Database sizing and setup
This page describes more details about the requirements for your database.
Which database modifications should I consider when publishing massive numbers of publication requests?
It is not recommended to publish enormous amounts of publication requests unless necessary. Nonetheless, if you must publish such amounts, particularly with PostgreSQL, please fine-tune your autovacuum operations as advised below.
Adjust autovacuum operations in line with the example recommended settings below to prevent considerable growth in a PostgreSQL instance in the publication context described above.
autovacuum_vacuum_cost_delay=10ms shared_buffers=4GB autovacuum_work_mem=2GB maintenance_work_mem=8GB autovacuum_max_workers=6 autovacuum_naptime=15s autovacuum_vacuum_threshold=25 autovacuum_vacuum_scale_factor=0.1 autovacuum_analyze_threshold=10 autovacuum_analyze_scale_factor=0.05 autovacuum_vacuum_cost_delay=10ms autovacuum_vacuum_cost_limit=1000
|You should adapt these settings to the resources available in your environment.|
The volume of data required to run Magnolia is negligible, typically below 10 MB. The main driver of the total data volume is the customer who decides what content to store in Magnolia and in how many versions to store the content.
A reasonable operational size should be:
Double the amount of the data the customer has if the content is versioned.
Less than that if the content is not versioned.
More than that if there is a lot of content which is versioned frequently.
There are four tables and three indexes created for every JCR workspace. The total number of workspaces depends on the modules the customer decides to use and the number of content types created. One content type means one workspace. The default Magnolia bundle comes with approximately 20 workspaces, hence there are around 80 database tables in total.

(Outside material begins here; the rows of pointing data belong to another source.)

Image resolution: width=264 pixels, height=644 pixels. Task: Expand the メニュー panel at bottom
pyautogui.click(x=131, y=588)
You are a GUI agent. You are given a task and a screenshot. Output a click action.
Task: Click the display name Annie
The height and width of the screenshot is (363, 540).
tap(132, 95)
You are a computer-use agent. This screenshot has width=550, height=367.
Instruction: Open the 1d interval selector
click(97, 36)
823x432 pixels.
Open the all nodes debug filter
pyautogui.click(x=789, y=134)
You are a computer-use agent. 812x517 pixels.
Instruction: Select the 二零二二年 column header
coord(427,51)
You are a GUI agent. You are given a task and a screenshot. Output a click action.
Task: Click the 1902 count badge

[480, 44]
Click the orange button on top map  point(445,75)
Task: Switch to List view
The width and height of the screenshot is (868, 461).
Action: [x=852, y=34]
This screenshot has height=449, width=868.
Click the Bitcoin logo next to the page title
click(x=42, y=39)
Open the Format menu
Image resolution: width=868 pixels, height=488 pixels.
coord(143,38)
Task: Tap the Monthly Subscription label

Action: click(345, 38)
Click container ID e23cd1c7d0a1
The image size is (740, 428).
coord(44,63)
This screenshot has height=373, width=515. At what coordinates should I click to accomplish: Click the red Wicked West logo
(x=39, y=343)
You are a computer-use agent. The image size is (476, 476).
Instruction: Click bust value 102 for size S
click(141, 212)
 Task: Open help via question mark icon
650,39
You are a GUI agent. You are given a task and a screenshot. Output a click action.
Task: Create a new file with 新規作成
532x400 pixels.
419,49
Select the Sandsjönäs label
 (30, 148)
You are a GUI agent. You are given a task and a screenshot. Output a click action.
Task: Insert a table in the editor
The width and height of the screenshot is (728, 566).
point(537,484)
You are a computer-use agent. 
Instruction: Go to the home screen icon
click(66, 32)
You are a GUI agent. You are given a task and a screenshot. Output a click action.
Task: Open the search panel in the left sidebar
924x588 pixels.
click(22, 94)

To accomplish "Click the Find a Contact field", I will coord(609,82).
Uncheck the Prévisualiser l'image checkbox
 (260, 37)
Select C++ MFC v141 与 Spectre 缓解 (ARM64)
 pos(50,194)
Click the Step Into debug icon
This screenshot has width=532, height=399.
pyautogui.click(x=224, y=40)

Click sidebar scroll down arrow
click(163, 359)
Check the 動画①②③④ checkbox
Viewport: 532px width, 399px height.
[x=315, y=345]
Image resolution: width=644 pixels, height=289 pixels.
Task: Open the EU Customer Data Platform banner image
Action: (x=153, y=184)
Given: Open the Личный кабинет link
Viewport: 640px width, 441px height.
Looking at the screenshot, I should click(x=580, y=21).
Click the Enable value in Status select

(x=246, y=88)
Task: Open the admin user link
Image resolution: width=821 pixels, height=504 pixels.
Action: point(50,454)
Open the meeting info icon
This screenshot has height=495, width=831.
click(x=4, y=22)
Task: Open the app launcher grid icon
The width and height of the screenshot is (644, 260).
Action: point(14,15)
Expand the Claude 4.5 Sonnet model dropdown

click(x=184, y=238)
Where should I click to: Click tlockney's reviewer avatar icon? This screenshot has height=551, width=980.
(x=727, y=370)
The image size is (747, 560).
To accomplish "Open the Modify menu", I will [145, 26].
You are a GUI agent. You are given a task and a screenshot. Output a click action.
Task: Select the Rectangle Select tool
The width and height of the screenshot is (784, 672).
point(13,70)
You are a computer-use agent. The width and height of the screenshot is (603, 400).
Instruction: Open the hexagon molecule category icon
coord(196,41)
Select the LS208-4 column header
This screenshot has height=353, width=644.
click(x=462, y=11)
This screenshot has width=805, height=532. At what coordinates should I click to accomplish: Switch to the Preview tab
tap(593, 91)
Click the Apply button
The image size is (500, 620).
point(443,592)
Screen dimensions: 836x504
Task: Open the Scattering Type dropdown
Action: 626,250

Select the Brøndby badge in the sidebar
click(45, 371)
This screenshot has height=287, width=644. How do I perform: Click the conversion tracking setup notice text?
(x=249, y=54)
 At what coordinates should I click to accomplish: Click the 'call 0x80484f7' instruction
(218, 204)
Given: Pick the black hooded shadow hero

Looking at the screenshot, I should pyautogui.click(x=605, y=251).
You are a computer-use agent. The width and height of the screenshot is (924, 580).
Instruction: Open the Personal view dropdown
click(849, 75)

This is configurable. By default, the database will only store text-based data up to the size of one kilobyte. However, this limit can be increased.
The datastore (the binaries) can be configured to be stored in the database as well. While this increases the load on the database, it will greatly simplify backup and restore strategies and, therefore, this is the recommended setup. With all the data in the database, there will be an additional table per workspace, hence not four but five tables per content type.
The data stored is structured. However, it is not directly open for manipulation at the database level. The data is optimized for storage through a hierarchical-to-relational data mapping to make it perform the best at:
Runtime, as hierarchical data.
Storage time, in a relational database storage.
You can run all of your instances against a single database instance and just use different table spaces or prefixes for tables used by different workspaces.
However, to improve disaster tolerance, we recommend running fully redundant configurations, where each Magnolia instance is backed by an independent database instance.
All of the above is configurable. Hybrid setups can also be created and used. In a hybrid setup, some Magnolia instances are sharing a single database while others are backed by their own database instances.